Start of Dataset rows

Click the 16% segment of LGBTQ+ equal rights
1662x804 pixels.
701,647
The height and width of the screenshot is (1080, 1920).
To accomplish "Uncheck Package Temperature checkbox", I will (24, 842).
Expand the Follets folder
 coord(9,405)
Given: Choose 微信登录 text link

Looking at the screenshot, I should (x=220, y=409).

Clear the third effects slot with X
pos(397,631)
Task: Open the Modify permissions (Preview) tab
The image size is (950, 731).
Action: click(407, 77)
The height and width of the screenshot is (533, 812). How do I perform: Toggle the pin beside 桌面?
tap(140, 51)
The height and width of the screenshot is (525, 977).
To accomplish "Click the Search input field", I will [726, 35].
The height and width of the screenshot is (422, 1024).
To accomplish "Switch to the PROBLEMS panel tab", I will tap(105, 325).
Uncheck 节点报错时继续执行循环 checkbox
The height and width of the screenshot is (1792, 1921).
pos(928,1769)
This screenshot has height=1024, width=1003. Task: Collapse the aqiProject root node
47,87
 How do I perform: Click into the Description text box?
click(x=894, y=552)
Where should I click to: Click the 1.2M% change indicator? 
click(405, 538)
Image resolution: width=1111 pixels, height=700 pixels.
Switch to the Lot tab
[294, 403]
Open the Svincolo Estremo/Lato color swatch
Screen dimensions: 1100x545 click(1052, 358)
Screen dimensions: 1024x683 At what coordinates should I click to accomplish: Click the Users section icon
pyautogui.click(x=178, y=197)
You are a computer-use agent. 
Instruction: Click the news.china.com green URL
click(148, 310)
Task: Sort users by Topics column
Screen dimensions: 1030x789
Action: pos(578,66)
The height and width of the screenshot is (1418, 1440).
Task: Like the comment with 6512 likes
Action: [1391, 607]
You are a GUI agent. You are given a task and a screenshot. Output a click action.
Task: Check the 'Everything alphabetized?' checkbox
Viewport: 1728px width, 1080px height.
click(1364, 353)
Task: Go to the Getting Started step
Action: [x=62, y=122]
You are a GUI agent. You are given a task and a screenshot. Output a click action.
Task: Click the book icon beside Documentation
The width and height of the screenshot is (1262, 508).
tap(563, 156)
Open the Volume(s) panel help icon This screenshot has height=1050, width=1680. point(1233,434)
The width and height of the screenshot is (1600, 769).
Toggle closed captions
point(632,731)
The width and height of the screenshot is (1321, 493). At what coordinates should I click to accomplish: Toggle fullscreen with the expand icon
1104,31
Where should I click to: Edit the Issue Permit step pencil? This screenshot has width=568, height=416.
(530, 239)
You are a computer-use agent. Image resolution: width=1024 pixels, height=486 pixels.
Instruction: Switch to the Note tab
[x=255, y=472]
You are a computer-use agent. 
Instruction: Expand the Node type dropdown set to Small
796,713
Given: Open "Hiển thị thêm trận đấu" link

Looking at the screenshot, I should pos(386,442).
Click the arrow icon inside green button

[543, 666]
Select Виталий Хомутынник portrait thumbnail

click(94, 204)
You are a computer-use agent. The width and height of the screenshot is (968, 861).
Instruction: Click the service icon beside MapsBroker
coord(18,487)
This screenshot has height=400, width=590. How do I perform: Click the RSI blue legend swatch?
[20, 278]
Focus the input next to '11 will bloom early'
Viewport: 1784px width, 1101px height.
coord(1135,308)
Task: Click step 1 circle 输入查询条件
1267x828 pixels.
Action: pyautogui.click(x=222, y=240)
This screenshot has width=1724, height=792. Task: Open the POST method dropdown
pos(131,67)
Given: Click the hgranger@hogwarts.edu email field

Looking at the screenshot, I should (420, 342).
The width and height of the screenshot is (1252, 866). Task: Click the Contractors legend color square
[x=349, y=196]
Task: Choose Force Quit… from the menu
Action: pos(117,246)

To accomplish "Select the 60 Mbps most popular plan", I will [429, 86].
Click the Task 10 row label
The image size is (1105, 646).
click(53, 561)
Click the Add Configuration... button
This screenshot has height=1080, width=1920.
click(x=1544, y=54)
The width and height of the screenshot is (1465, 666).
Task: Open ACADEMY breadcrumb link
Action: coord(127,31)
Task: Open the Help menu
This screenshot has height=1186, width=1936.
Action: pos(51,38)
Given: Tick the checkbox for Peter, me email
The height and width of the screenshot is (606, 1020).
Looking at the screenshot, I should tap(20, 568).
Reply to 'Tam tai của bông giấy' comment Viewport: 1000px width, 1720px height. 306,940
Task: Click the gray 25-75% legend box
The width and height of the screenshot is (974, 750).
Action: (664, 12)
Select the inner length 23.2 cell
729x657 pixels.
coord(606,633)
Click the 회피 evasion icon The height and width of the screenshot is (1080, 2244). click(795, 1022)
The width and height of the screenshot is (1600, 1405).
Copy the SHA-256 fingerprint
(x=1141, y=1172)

End of Dataset rows

* **Exercise goal**
Rename "Help menu" to "File menu" in all the items above, then write them out again with nothing else changed.

* **Written answer**
Click the 16% segment of LGBTQ+ equal rights
1662x804 pixels.
701,647
The height and width of the screenshot is (1080, 1920).
To accomplish "Uncheck Package Temperature checkbox", I will (24, 842).
Expand the Follets folder
 coord(9,405)
Given: Choose 微信登录 text link

Looking at the screenshot, I should (x=220, y=409).

Clear the third effects slot with X
pos(397,631)
Task: Open the Modify permissions (Preview) tab
The image size is (950, 731).
Action: click(407, 77)
The height and width of the screenshot is (533, 812). How do I perform: Toggle the pin beside 桌面?
tap(140, 51)
The height and width of the screenshot is (525, 977).
To accomplish "Click the Search input field", I will [726, 35].
The height and width of the screenshot is (422, 1024).
To accomplish "Switch to the PROBLEMS panel tab", I will tap(105, 325).
Uncheck 节点报错时继续执行循环 checkbox
The height and width of the screenshot is (1792, 1921).
pos(928,1769)
This screenshot has height=1024, width=1003. Task: Collapse the aqiProject root node
47,87
 How do I perform: Click into the Description text box?
click(x=894, y=552)
Where should I click to: Click the 1.2M% change indicator? 
click(405, 538)
Image resolution: width=1111 pixels, height=700 pixels.
Switch to the Lot tab
[294, 403]
Open the Svincolo Estremo/Lato color swatch
Screen dimensions: 1100x545 click(1052, 358)
Screen dimensions: 1024x683 At what coordinates should I click to accomplish: Click the Users section icon
pyautogui.click(x=178, y=197)
You are a computer-use agent. 
Instruction: Click the news.china.com green URL
click(148, 310)
Task: Sort users by Topics column
Screen dimensions: 1030x789
Action: pos(578,66)
The height and width of the screenshot is (1418, 1440).
Task: Like the comment with 6512 likes
Action: [1391, 607]
You are a GUI agent. You are given a task and a screenshot. Output a click action.
Task: Check the 'Everything alphabetized?' checkbox
Viewport: 1728px width, 1080px height.
click(1364, 353)
Task: Go to the Getting Started step
Action: [x=62, y=122]
You are a GUI agent. You are given a task and a screenshot. Output a click action.
Task: Click the book icon beside Documentation
The width and height of the screenshot is (1262, 508).
tap(563, 156)
Open the Volume(s) panel help icon This screenshot has height=1050, width=1680. point(1233,434)
The width and height of the screenshot is (1600, 769).
Toggle closed captions
point(632,731)
The width and height of the screenshot is (1321, 493). At what coordinates should I click to accomplish: Toggle fullscreen with the expand icon
1104,31
Where should I click to: Edit the Issue Permit step pencil? This screenshot has width=568, height=416.
(530, 239)
You are a computer-use agent. Image resolution: width=1024 pixels, height=486 pixels.
Instruction: Switch to the Note tab
[x=255, y=472]
You are a computer-use agent. 
Instruction: Expand the Node type dropdown set to Small
796,713
Given: Open "Hiển thị thêm trận đấu" link

Looking at the screenshot, I should pos(386,442).
Click the arrow icon inside green button

[543, 666]
Select Виталий Хомутынник portrait thumbnail

click(94, 204)
You are a computer-use agent. The width and height of the screenshot is (968, 861).
Instruction: Click the service icon beside MapsBroker
coord(18,487)
This screenshot has height=400, width=590. How do I perform: Click the RSI blue legend swatch?
[20, 278]
Focus the input next to '11 will bloom early'
Viewport: 1784px width, 1101px height.
coord(1135,308)
Task: Click step 1 circle 输入查询条件
1267x828 pixels.
Action: pyautogui.click(x=222, y=240)
This screenshot has width=1724, height=792. Task: Open the POST method dropdown
pos(131,67)
Given: Click the hgranger@hogwarts.edu email field

Looking at the screenshot, I should (420, 342).
The width and height of the screenshot is (1252, 866). Task: Click the Contractors legend color square
[x=349, y=196]
Task: Choose Force Quit… from the menu
Action: pos(117,246)

To accomplish "Select the 60 Mbps most popular plan", I will [429, 86].
Click the Task 10 row label
The image size is (1105, 646).
click(53, 561)
Click the Add Configuration... button
This screenshot has height=1080, width=1920.
click(x=1544, y=54)
The width and height of the screenshot is (1465, 666).
Task: Open ACADEMY breadcrumb link
Action: coord(127,31)
Task: Open the File menu
This screenshot has height=1186, width=1936.
Action: pos(51,38)
Given: Tick the checkbox for Peter, me email
The height and width of the screenshot is (606, 1020).
Looking at the screenshot, I should tap(20, 568).
Reply to 'Tam tai của bông giấy' comment Viewport: 1000px width, 1720px height. 306,940
Task: Click the gray 25-75% legend box
The width and height of the screenshot is (974, 750).
Action: (664, 12)
Select the inner length 23.2 cell
729x657 pixels.
coord(606,633)
Click the 회피 evasion icon The height and width of the screenshot is (1080, 2244). click(795, 1022)
The width and height of the screenshot is (1600, 1405).
Copy the SHA-256 fingerprint
(x=1141, y=1172)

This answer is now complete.